◆ TASK TO COMPLETE ◆
Rewrite the lines below, changing "computer-use agent" to "desktop automation agent" wherever it appears and leaving everything else as it is.

◆ EXERCISE INPUTS ◆

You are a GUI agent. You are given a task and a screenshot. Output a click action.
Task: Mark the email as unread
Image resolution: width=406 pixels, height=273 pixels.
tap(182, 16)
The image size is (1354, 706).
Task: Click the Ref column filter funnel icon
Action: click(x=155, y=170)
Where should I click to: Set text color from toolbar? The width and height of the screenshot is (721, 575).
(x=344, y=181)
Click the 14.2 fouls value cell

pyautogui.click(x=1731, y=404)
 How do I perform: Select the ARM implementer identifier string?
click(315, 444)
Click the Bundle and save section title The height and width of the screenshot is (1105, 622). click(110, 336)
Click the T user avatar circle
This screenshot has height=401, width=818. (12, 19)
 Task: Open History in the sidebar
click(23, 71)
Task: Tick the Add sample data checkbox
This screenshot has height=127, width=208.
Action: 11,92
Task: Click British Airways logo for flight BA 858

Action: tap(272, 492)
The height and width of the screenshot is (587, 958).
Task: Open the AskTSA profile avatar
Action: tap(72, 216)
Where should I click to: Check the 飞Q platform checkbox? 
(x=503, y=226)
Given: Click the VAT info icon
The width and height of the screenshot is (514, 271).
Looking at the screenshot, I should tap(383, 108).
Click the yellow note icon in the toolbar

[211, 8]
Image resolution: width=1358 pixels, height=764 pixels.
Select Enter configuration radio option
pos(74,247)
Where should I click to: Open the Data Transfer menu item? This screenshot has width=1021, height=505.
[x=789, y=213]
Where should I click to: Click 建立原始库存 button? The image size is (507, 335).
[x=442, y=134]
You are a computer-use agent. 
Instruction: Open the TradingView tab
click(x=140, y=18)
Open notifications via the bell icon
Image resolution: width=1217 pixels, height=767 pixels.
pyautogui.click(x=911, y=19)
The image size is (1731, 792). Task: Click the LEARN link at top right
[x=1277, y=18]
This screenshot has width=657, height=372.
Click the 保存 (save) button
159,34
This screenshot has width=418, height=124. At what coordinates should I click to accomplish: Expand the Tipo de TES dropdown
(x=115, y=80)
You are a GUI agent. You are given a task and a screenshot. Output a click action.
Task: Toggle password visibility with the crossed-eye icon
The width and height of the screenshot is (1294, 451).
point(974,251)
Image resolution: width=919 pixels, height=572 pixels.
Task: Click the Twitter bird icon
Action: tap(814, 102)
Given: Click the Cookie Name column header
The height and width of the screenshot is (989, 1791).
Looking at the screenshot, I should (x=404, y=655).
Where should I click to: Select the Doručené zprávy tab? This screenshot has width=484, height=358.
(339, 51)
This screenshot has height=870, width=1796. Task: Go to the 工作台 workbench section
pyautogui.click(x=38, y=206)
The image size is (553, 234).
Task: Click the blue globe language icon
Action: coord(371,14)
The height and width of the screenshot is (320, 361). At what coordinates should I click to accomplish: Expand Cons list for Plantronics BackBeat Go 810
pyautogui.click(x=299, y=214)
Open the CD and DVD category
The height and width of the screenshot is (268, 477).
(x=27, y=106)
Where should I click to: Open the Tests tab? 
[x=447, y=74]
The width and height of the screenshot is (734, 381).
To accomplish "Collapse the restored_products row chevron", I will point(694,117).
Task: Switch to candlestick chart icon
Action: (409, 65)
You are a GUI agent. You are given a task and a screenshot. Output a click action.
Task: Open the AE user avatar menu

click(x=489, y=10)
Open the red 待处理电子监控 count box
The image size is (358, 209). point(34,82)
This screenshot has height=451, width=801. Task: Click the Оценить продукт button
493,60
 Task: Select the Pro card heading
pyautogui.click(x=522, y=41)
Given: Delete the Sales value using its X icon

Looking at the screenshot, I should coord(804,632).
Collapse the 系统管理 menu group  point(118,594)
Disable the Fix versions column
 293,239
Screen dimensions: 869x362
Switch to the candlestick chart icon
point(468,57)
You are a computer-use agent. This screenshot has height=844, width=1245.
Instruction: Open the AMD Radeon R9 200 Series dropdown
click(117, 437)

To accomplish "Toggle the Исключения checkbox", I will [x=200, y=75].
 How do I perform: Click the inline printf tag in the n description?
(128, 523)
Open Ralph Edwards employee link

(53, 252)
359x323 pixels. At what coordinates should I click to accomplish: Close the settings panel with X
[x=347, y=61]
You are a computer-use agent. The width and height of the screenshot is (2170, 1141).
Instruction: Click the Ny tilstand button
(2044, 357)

◆ RESPONSE ◆
You are a GUI agent. You are given a task and a screenshot. Output a click action.
Task: Mark the email as unread
Image resolution: width=406 pixels, height=273 pixels.
tap(182, 16)
The image size is (1354, 706).
Task: Click the Ref column filter funnel icon
Action: click(x=155, y=170)
Where should I click to: Set text color from toolbar? The width and height of the screenshot is (721, 575).
(x=344, y=181)
Click the 14.2 fouls value cell

pyautogui.click(x=1731, y=404)
 How do I perform: Select the ARM implementer identifier string?
click(315, 444)
Click the Bundle and save section title The height and width of the screenshot is (1105, 622). click(110, 336)
Click the T user avatar circle
This screenshot has height=401, width=818. (12, 19)
 Task: Open History in the sidebar
click(23, 71)
Task: Tick the Add sample data checkbox
This screenshot has height=127, width=208.
Action: 11,92
Task: Click British Airways logo for flight BA 858

Action: tap(272, 492)
The height and width of the screenshot is (587, 958).
Task: Open the AskTSA profile avatar
Action: tap(72, 216)
Where should I click to: Check the 飞Q platform checkbox? 
(x=503, y=226)
Given: Click the VAT info icon
The width and height of the screenshot is (514, 271).
Looking at the screenshot, I should tap(383, 108).
Click the yellow note icon in the toolbar

[211, 8]
Image resolution: width=1358 pixels, height=764 pixels.
Select Enter configuration radio option
pos(74,247)
Where should I click to: Open the Data Transfer menu item? This screenshot has width=1021, height=505.
[x=789, y=213]
Where should I click to: Click 建立原始库存 button? The image size is (507, 335).
[x=442, y=134]
You are a desktop automation agent. 
Instruction: Open the TradingView tab
click(x=140, y=18)
Open notifications via the bell icon
Image resolution: width=1217 pixels, height=767 pixels.
pyautogui.click(x=911, y=19)
The image size is (1731, 792). Task: Click the LEARN link at top right
[x=1277, y=18]
This screenshot has width=657, height=372.
Click the 保存 (save) button
159,34
This screenshot has width=418, height=124. At what coordinates should I click to accomplish: Expand the Tipo de TES dropdown
(x=115, y=80)
You are a GUI agent. You are given a task and a screenshot. Output a click action.
Task: Toggle password visibility with the crossed-eye icon
The width and height of the screenshot is (1294, 451).
point(974,251)
Image resolution: width=919 pixels, height=572 pixels.
Task: Click the Twitter bird icon
Action: tap(814, 102)
Given: Click the Cookie Name column header
The height and width of the screenshot is (989, 1791).
Looking at the screenshot, I should (x=404, y=655).
Where should I click to: Select the Doručené zprávy tab? This screenshot has width=484, height=358.
(339, 51)
This screenshot has height=870, width=1796. Task: Go to the 工作台 workbench section
pyautogui.click(x=38, y=206)
The image size is (553, 234).
Task: Click the blue globe language icon
Action: coord(371,14)
The height and width of the screenshot is (320, 361). At what coordinates should I click to accomplish: Expand Cons list for Plantronics BackBeat Go 810
pyautogui.click(x=299, y=214)
Open the CD and DVD category
The height and width of the screenshot is (268, 477).
(x=27, y=106)
Where should I click to: Open the Tests tab? 
[x=447, y=74]
The width and height of the screenshot is (734, 381).
To accomplish "Collapse the restored_products row chevron", I will point(694,117).
Task: Switch to candlestick chart icon
Action: (409, 65)
You are a GUI agent. You are given a task and a screenshot. Output a click action.
Task: Open the AE user avatar menu

click(x=489, y=10)
Open the red 待处理电子监控 count box
The image size is (358, 209). point(34,82)
This screenshot has height=451, width=801. Task: Click the Оценить продукт button
493,60
 Task: Select the Pro card heading
pyautogui.click(x=522, y=41)
Given: Delete the Sales value using its X icon

Looking at the screenshot, I should coord(804,632).
Collapse the 系统管理 menu group  point(118,594)
Disable the Fix versions column
 293,239
Screen dimensions: 869x362
Switch to the candlestick chart icon
point(468,57)
You are a desktop automation agent. This screenshot has height=844, width=1245.
Instruction: Open the AMD Radeon R9 200 Series dropdown
click(117, 437)

To accomplish "Toggle the Исключения checkbox", I will [x=200, y=75].
 How do I perform: Click the inline printf tag in the n description?
(128, 523)
Open Ralph Edwards employee link

(53, 252)
359x323 pixels. At what coordinates should I click to accomplish: Close the settings panel with X
[x=347, y=61]
You are a desktop automation agent. The width and height of the screenshot is (2170, 1141).
Instruction: Click the Ny tilstand button
(2044, 357)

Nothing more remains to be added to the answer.